Apoptosis of LLC-PK1 cells producing Y353F ezrin in a tubulogenesis assay. (A) Immunodetection of endogenous and overproduced tagged ezrin in stable LLC-PK1 clones. P, E, and F cells were transfected, respectively, with the empty vector, the same vector encoding VSV-G tagged wild-type ezrin, or VSV-G tagged Y353F ezrin. Total cellular lysates were analyzed with either P5D4 mAb (Tag) or an anti-ezrin serum. (B) Cells were cultured for 7 days in presence of HGF in a collagen type I gel. Cultures were examined with Nomarski optics (Left) and for Hoechst 33258 staining (Right). In a collagen type I gel, only apoptotic bodies, as highlighted by pyknotic nuclei, were observed in F cell cultures, whereas P and E cells were able to form tubules in presence of HGF. (Bar = 20 μm.)

PI 3-kinase, which is required for survival, interacts with ezrin. (A) LY294002 induces apoptosis of LLC-PK1 cells in the tubulogenesis assay. Mean ± SD of an experiment performed in triplicate is plotted. LY294002 concentration is given in μM. (B) Coimmunoprecipitation of either wild-type or Y353F ezrin with the p85 subunit of PI 3-kinase. Lysates from P, E, or F clones were immunoprecipitated with p85 affinity-purified antibodies or rabbit IgG. The immunoprecipitates were analyzed with P5D4 mAb (Tag) or polyclonal anti p85 antibodies. (C) p85 binding to the amino-terminal domain of ezrin. A lysate from placenta was incubated with immobilized GST, GST–ezrin_1–309 (GST-N), or GST–ezrin_310–585 (GST-C). After washing, bound material was analyzed with polyclonal anti-p85 antibodies.
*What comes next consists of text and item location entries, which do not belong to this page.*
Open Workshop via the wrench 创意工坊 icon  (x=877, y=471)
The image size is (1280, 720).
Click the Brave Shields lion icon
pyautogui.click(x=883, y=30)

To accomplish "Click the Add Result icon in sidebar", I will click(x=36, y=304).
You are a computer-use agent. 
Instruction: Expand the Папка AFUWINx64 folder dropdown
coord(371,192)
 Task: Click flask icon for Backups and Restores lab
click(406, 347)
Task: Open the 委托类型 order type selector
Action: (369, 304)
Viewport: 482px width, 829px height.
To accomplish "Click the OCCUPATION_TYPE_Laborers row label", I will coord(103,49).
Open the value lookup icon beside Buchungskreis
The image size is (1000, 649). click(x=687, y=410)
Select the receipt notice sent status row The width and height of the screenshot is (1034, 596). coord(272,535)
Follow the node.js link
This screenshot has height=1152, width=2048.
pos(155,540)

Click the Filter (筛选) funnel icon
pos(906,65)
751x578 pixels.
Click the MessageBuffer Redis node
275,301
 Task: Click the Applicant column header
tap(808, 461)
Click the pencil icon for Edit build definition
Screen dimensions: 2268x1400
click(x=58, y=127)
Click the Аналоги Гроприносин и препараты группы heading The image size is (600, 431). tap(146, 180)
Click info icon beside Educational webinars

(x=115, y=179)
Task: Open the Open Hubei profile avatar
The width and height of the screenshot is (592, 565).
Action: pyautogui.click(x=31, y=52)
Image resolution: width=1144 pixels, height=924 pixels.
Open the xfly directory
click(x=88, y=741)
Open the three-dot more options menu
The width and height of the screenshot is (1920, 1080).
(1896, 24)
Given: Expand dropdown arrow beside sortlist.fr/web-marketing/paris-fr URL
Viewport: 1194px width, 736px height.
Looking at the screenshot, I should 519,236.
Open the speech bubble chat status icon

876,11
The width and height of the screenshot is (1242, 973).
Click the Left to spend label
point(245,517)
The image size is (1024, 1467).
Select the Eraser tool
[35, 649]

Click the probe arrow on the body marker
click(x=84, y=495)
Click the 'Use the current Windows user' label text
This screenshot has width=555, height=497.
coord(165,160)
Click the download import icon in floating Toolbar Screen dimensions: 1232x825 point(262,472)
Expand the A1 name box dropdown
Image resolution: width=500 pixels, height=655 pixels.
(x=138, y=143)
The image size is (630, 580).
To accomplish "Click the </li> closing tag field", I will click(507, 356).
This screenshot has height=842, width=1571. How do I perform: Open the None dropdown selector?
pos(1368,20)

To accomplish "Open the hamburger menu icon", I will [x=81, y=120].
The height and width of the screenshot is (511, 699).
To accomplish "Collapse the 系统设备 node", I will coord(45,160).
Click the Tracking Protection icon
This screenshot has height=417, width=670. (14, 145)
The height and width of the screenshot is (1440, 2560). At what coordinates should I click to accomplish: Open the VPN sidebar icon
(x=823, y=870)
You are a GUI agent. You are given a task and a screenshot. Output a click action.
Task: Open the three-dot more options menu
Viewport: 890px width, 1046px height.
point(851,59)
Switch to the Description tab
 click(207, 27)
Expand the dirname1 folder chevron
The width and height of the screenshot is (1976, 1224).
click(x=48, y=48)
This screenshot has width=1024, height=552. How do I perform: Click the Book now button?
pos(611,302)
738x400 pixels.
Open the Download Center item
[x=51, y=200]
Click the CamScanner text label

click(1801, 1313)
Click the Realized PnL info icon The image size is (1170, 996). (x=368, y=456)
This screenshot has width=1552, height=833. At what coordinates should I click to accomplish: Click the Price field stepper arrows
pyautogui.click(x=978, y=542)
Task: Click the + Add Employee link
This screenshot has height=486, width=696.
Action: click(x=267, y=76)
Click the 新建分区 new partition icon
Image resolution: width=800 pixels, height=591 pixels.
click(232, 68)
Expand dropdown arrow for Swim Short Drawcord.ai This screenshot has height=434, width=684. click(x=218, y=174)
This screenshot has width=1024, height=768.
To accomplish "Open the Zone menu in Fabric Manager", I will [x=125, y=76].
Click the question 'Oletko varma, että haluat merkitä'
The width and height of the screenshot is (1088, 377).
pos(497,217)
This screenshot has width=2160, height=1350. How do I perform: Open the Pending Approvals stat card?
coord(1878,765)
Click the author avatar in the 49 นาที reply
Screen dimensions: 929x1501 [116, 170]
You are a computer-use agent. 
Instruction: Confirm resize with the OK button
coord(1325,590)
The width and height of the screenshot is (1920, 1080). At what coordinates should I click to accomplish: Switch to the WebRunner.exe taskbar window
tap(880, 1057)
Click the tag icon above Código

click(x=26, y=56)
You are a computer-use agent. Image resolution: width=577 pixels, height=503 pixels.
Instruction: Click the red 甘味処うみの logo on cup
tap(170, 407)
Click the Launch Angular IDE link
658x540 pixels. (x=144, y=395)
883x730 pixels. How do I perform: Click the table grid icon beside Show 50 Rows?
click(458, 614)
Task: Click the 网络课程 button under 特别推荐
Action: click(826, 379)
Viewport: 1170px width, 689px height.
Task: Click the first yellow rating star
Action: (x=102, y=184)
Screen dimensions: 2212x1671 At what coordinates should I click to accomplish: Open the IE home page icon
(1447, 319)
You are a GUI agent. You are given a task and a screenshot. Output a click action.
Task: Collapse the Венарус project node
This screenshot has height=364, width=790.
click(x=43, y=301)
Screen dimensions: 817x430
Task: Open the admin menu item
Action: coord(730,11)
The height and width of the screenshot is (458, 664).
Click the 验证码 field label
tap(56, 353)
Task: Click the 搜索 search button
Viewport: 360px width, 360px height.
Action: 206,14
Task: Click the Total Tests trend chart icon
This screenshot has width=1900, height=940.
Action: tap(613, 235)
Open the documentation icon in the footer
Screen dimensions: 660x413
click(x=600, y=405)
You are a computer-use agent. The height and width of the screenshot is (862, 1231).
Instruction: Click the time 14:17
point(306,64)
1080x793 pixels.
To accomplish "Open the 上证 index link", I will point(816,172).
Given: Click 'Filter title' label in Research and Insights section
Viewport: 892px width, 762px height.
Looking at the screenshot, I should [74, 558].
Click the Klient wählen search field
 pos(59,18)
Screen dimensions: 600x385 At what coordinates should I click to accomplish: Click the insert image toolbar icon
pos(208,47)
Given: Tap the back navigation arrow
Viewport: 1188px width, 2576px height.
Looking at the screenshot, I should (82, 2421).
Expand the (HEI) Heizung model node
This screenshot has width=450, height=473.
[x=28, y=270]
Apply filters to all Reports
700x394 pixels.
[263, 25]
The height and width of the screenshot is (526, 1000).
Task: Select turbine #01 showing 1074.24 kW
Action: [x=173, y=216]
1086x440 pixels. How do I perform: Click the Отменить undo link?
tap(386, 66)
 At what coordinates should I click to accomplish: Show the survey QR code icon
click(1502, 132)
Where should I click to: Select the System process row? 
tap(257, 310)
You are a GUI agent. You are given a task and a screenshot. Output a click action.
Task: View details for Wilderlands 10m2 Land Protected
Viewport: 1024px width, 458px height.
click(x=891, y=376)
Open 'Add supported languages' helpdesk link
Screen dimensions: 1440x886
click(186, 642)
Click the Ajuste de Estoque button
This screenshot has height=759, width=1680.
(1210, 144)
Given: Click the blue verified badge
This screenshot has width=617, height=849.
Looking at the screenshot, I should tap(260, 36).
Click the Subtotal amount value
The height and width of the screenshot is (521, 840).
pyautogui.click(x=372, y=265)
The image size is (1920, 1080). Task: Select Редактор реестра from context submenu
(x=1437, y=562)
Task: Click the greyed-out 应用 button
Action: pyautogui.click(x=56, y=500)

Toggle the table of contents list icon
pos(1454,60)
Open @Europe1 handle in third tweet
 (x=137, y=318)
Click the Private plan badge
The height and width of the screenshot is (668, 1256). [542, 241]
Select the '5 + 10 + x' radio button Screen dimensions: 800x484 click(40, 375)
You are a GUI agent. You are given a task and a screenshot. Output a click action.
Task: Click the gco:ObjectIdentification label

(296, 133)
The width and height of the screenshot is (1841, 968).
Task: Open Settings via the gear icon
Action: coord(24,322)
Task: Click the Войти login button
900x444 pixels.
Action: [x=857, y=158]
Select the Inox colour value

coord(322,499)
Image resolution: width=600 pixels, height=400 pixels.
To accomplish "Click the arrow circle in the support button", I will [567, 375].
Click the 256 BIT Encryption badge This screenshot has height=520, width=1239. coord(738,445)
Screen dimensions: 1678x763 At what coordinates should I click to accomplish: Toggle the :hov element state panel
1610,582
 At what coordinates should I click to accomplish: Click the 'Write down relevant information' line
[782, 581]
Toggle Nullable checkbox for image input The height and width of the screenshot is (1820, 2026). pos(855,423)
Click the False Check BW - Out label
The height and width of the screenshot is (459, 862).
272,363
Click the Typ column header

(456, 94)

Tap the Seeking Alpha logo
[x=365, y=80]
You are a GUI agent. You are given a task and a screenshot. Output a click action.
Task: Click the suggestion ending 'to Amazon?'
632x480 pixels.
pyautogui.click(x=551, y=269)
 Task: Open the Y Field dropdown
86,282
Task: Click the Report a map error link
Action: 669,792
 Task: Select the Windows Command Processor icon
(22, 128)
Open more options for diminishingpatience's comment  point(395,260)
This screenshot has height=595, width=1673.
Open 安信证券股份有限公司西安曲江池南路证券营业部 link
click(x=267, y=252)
Activation of the PI 3-kinase/Akt pathway requires ezrin phosphorylation at residue Tyr-353. (A) Binding of p85 to a phosphorylated peptide corresponding to amino acids 348–358 of ezrin. A lysate from LLC-PK1 cells was incubated with either the beads alone (0), the immobilized peptide with the nonphosphorylated residue Tyr-353 (Y), or phosphorylated residue Tyr-353 (pY). Bound material was analyzed by Western blotting with polyclonal anti-p85 antibodies. (B) Binding of the carboxyl-terminal SH2 domain of p85 to the peptide containing the phosphorylated Tyr-353. The p85 amino-terminal SH2 (N) and the carboxyl-terminal SH2 (C) domains fused to GST were incubated with either the beads alone (O), the peptide with the nonphosphorylated residue Tyr-353 (Y), or the peptide with the phosphorylated residue Tyr-353 (pY). Bound material was analyzed by Western blotting with an anti-GST serum. (C) Analysis of Akt activity in three-dimensional cultures. Serum-starved LLC-PK1 clones were embedded in collagen gels. Lysates from P, E, and F cells treated with either LY294002 (+) or DMSO (−) were analyzed with either anti-phosphospecific Akt (Ser-473) (pAkt) or anti-Akt (Akt) polyclonal antibodies. Signals were analyzed by densitometry. The pAkt/Akt ratio was calculated and set to 100% for untreated P cells. Mean ± SEM of three independent experiments are presented in the histogram.

Rescue of the F cell survival defect by constitutively active PI 3-kinase and Bcl-2. One F clone was stably transfected with either the control hygromycin-resistance plasmid (Hygro), a cDNA encoding a CD2-p110 chimera (p110), or a cDNA encoding human Bcl-2. (A) Immunodetection of the chimeric CD2-p110 protein with anti-CD2 mAb Ox34. (B) Immunodetection of exogenous Bcl-2 with a human-specific anti-Bcl-2 mAb. (C) Survival and tubulogenesis were assessed as described in Fig. 1. (Bar = 15 μm.)